- Born: Emily Morse Symonds 4 September 1860
- Died: 12 September 1936 (aged 76)
- Occupation: Author
- Writing career
- Pen name: George Paston

= George Paston =

English author (1860–1936)

Emily Morse Symonds (1860 – 12 September 1936), known as an author by her pen name George Paston, was a British author and literary critic.

==Biography and family==
Symonds was born on 4 September 1860, in St-Mary-in-the-Marsh parish, Sprowston, near Norwich, England. She was the niece of John Addington Symonds, the respected English poet and literary critic.
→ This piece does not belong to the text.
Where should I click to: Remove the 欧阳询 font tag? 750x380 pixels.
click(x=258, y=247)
During her writing career, she became close friends with another eminent literary critic, Arnold Bennett.

She died in her home, shortly after her seventy-sixth birthday, of apparent heart failure.

==Career==

===Writing===
Symonds made her first literary breakthrough at age 31, when she anonymously authored a short article, "Cousins German", in the Cornhill Magazine. Her first book, A Modern Amazon, in 1894, was noted by The Academy in volume 55 as having "some wit and a general readableness." Her last novel, A Writer of Books, was published in 1898 and generally agreed to be her best. The book dealt with the barriers faced by women writers within the publishing industry, which was then dominated by men. The social context of her six novels led to her being described as "a writer with a purpose."
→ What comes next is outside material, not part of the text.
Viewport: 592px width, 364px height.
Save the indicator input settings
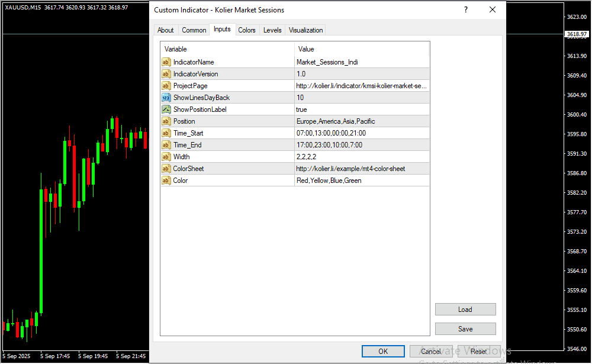[465, 329]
After 1900, Symonds turned from fiction to writing biographies, histories, and drama, with many of her books concerned with eighteenth century history and society, and with several questioning the social limitations faced by women and the institution of marriage. These include: Little Memoirs of the Eighteenth Century (1901), B. R. Haydon and his Friends (1905), Social Caricature in the Eighteenth Century (1906), Lady Mary Wortley Montagu and her Times (1907), Mr. Pope, his Life and Times (1909), The Naked Truth (a farcical comedy in three acts, 1910), and Clothes and the Woman (a comedy in three acts, 1922). To Lord Byron: Feminine Profiles Based Upon Unpublished Letters, was left unfinished at her death, but was completed by Peter Quennell and published in 1939.

===Origin of pen name===
Writing during a time period when writing and publishing was a male-dominated industry, it was not uncommon to see a woman such as Symonds adopt either a gender neutral, or even a male pen name. The Academy noted that Symonds was "one of the many women writers who have succumbed to the mysterious attraction of the name 'George'." It has been speculated that perhaps she assumed the pen name at least partially as a means "to gain an unqualified entrance into the profession." The particular choice of the Christian name "George" has been attributed to a "mysterious attraction" that the name holds, as was George Eliot, the pen name of famed English author, Mary Anne Evans. Another famous female writer who chose George in her pen name was Amantine/Amandine Aurore Lucile Dupin, also known as George Sand.

Despite her adoption of a masculine pen name, it was no secret that she was, in fact female. The Academy went so far as to question why she even maintained the facade. Ultimately, they simply chalked it up to "a whim."